*PROBLEM*
Could you copy out all the lines in the material below where the word "dropdown" occurs?

*DATA IN THIS EXERCISE*
'''

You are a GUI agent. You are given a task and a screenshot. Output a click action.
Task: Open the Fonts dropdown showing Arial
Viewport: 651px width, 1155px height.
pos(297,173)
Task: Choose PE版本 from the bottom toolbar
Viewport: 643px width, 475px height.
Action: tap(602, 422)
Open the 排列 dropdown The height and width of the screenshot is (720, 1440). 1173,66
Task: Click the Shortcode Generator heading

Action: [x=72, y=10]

'''
'''

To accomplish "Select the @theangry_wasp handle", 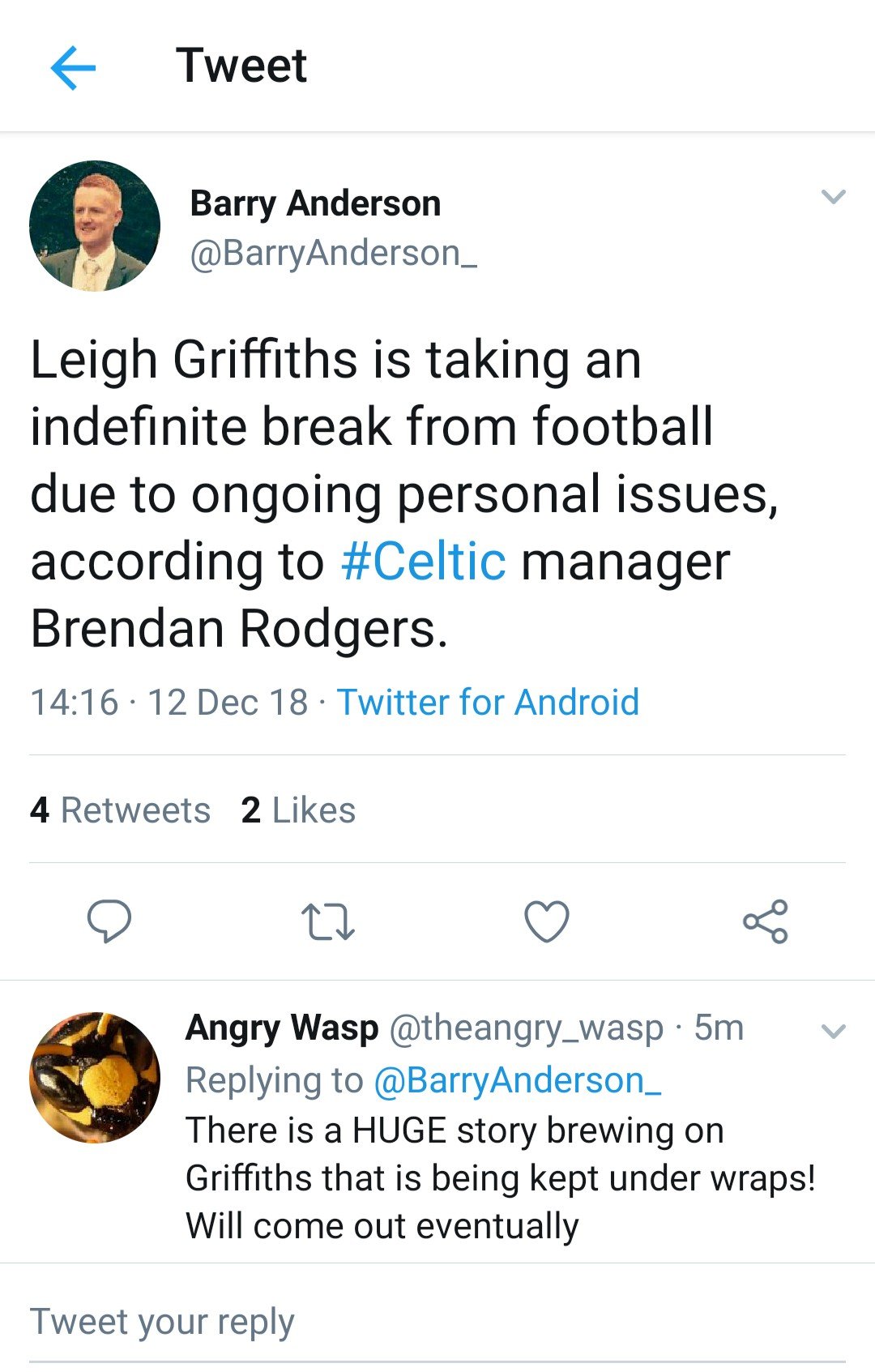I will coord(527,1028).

'''

*RESPONSE AREA*
Task: Open the Fonts dropdown showing Arial
Open the 排列 dropdown The height and width of the screenshot is (720, 1440). 1173,66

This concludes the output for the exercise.